A PGR havia solicitado a suspensão do procedimento sob o argumento de que a acareação seria prematura. Segundo a Procuradoria, os envolvidos ainda não prestaram depoimentos individuais e a análise completa do material da investigação não foi concluída, o que recomendaria a realização do confronto apenas em momento posterior.
Na avaliação da PGR, a acareação deveria ocorrer somente após a identificação clara de eventuais divergências entre as versões apresentadas pelos investigados, a fim de evitar prejuízos à condução do inquérito e à coleta adequada das provas.
Ao rejeitar o pedido, Toffoli afirmou que os elementos já reunidos nos autos indicam a necessidade de esclarecimentos imediatos. Na decisão, o ministro sustentou que há informações suficientes, inclusive de caráter público, que justificam a realização da acareação nesta fase da investigação.
A medida chama atenção por ter sido determinada de ofício pelo relator, sem solicitação da Polícia Federal ou da própria PGR, o que é considerado incomum, sobretudo em estágios iniciais de inquéritos. O procedimento tramita sob sigilo no STF.
Dos três participantes da acareação, dois são investigados diretamente: Daniel Vorcaro e Paulo Henrique Costa. Já o diretor do Banco Central foi convocado para prestar esclarecimentos técnicos sobre a fiscalização do Banco Master, os alertas emitidos à instituição e as etapas que antecederam a liquidação extrajudicial decretada em novembro.
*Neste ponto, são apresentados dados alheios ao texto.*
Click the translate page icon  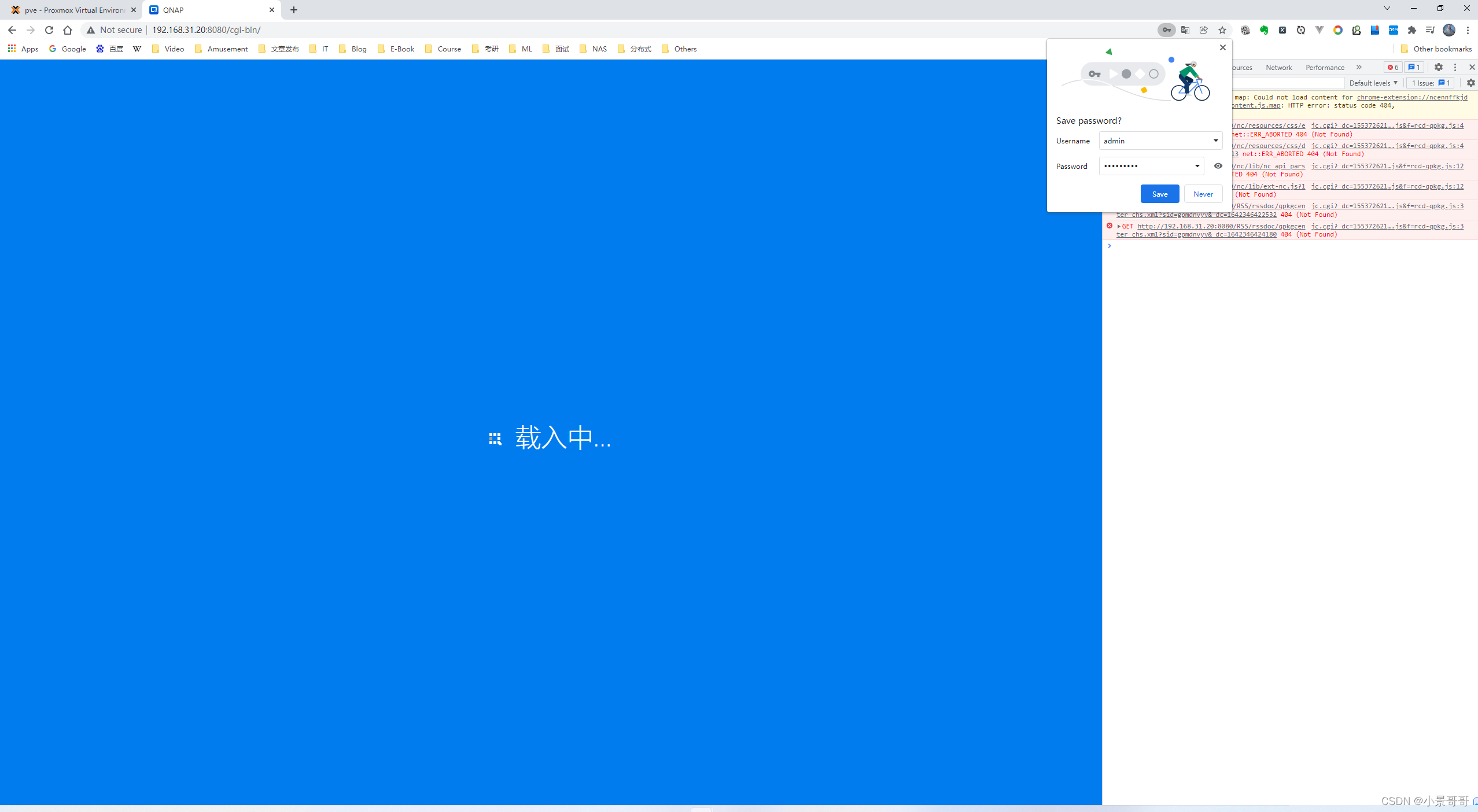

A investigação apura suspeitas de fraude bilionária envolvendo a emissão e negociação de ativos sem lastro e a tentativa frustrada de venda do Banco Master ao Banco de Brasília, operação vetada pelo Banco Central. A decisão de Toffoli de manter a acareação, apesar da oposição da PGR, gerou desconforto entre integrantes do sistema de Justiça, que veem risco de interferência na condução do inquérito e de constrangimento a agentes públicos chamados a depor como testemunhas.